Problem to solve: Give every line from the entries that contains "formar".

[Saved data entries]
⁂

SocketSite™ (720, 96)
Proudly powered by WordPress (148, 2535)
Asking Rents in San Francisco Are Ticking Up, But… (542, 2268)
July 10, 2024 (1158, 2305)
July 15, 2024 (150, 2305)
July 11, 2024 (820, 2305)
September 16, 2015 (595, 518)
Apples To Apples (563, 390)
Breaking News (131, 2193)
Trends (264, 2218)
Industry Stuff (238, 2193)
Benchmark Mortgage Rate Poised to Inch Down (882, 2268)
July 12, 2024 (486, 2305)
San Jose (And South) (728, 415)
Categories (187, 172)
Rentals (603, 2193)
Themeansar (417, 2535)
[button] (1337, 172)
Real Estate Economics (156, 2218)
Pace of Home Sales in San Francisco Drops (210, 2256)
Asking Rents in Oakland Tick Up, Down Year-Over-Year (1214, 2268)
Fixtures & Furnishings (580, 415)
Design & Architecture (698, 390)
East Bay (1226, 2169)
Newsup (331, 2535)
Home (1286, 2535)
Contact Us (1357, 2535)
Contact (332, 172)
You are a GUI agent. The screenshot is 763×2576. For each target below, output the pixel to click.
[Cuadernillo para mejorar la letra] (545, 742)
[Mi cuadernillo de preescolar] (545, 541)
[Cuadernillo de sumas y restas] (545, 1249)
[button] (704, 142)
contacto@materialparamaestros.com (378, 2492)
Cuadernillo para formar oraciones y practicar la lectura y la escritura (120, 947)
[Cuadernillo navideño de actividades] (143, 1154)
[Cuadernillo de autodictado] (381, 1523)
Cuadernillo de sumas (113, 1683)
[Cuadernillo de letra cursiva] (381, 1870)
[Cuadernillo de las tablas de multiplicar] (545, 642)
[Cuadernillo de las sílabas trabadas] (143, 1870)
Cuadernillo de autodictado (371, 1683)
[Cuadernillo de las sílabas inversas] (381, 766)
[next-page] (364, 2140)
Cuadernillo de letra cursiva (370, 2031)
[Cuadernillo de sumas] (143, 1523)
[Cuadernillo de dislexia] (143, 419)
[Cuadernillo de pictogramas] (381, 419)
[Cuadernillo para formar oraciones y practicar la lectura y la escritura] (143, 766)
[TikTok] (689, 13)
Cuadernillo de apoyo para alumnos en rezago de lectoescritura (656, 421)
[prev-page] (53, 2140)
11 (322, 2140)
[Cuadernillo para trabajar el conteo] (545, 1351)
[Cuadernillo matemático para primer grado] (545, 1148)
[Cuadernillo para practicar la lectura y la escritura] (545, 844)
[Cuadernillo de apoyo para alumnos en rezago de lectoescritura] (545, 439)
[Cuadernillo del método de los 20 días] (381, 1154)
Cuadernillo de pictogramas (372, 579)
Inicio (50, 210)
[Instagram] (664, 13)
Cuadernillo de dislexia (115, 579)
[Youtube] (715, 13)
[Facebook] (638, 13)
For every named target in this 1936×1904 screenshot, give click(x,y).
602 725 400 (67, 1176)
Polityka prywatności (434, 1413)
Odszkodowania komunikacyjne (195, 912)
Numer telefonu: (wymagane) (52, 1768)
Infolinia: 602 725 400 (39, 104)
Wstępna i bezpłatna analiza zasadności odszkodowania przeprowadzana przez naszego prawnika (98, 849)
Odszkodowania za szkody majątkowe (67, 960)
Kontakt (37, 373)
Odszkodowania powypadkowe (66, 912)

⁂

Answer below:
Cuadernillo para formar oraciones y practicar la lectura y la escritura (120, 947)
[Cuadernillo para formar oraciones y practicar la lectura y la escritura] (143, 766)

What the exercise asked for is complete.